DATASET EXCERPTS >>
=== Section Start ===

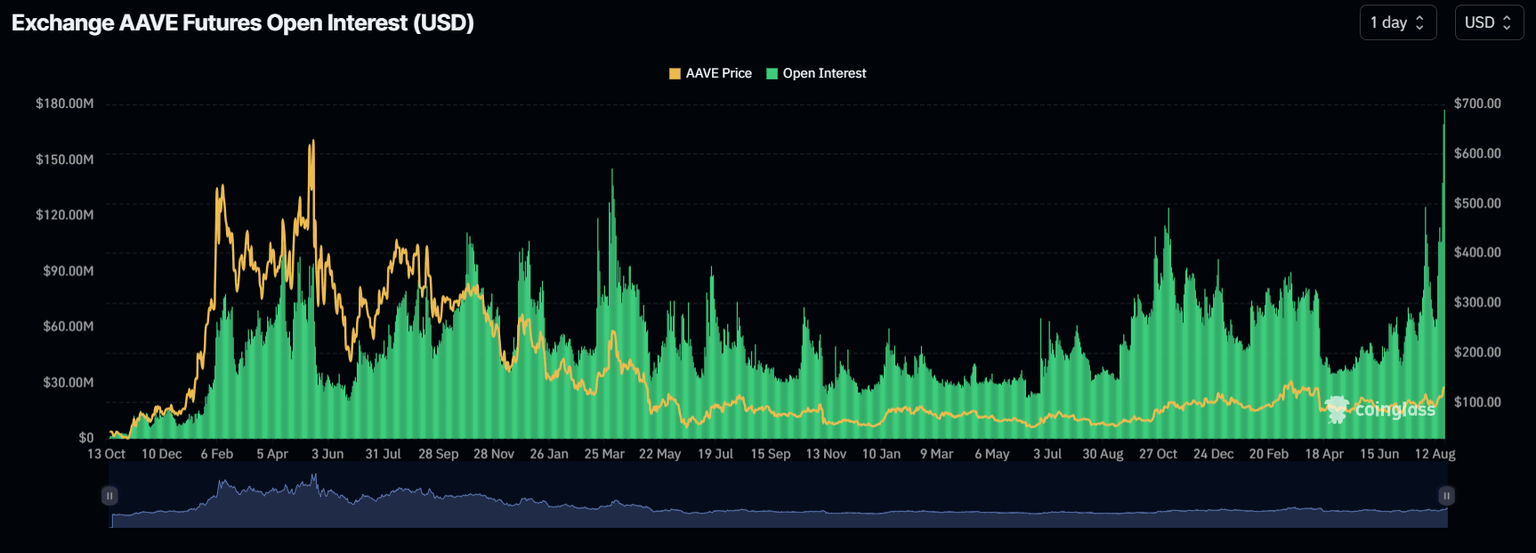This screenshot has height=553, width=1536.
Task: Click the "12 Aug" date axis label
Action: pyautogui.click(x=1436, y=454)
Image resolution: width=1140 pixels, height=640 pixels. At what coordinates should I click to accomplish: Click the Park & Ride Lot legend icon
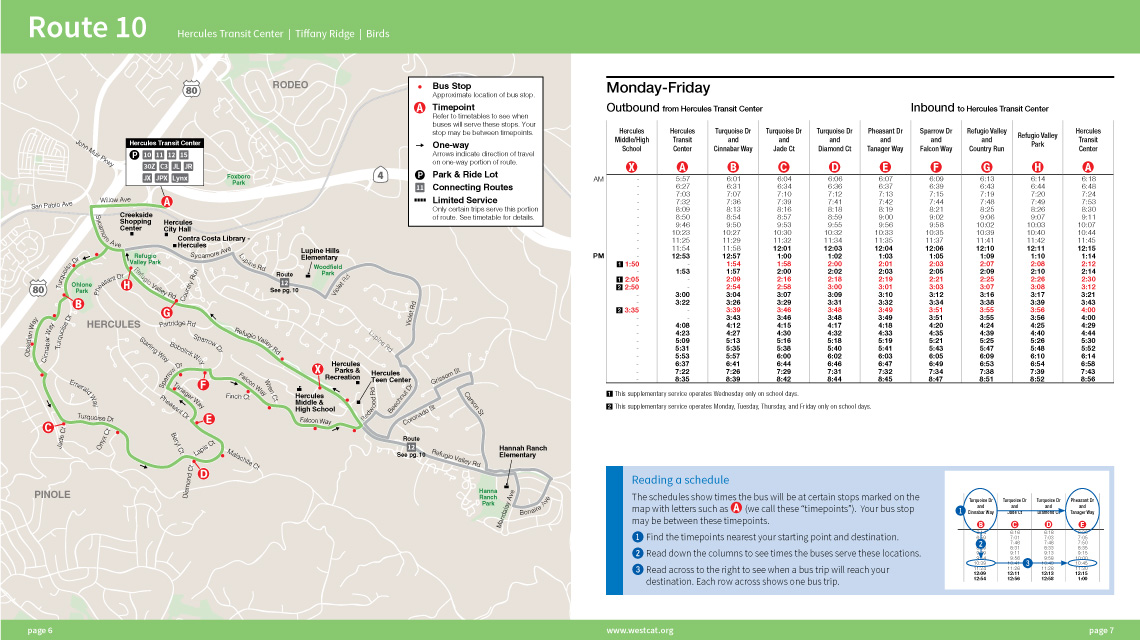(x=420, y=173)
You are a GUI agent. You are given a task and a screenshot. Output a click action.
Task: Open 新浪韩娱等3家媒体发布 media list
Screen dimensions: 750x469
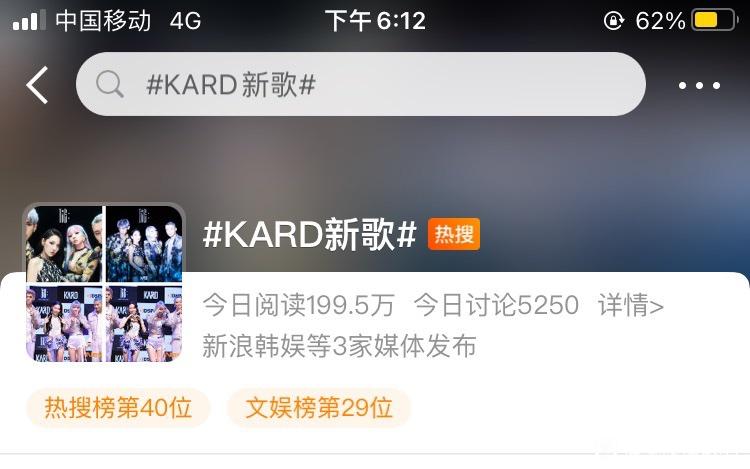coord(339,346)
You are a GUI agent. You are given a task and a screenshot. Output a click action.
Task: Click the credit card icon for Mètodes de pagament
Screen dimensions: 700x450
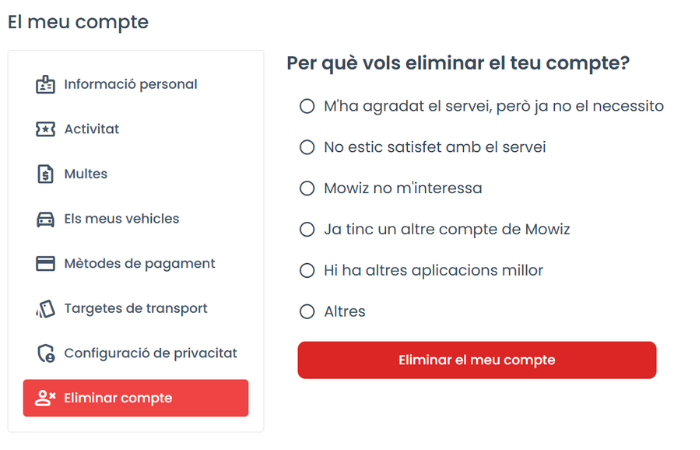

=== Section End ===

Reproduce exactly the line containing "Image resolution: width=1140" and every line after it in the material above, up to and including the last. Exclude all pictures.

COMPLETED TASK >>
Image resolution: width=1140 pixels, height=640 pixels. At what coordinates should I click to accomplish: Click the Park & Ride Lot legend icon
(x=420, y=173)
You are a GUI agent. You are given a task and a screenshot. Output a click action.
Task: Open 新浪韩娱等3家媒体发布 media list
Screen dimensions: 750x469
coord(339,346)
You are a GUI agent. You are given a task and a screenshot. Output a click action.
Task: Click the credit card icon for Mètodes de pagament
Screen dimensions: 700x450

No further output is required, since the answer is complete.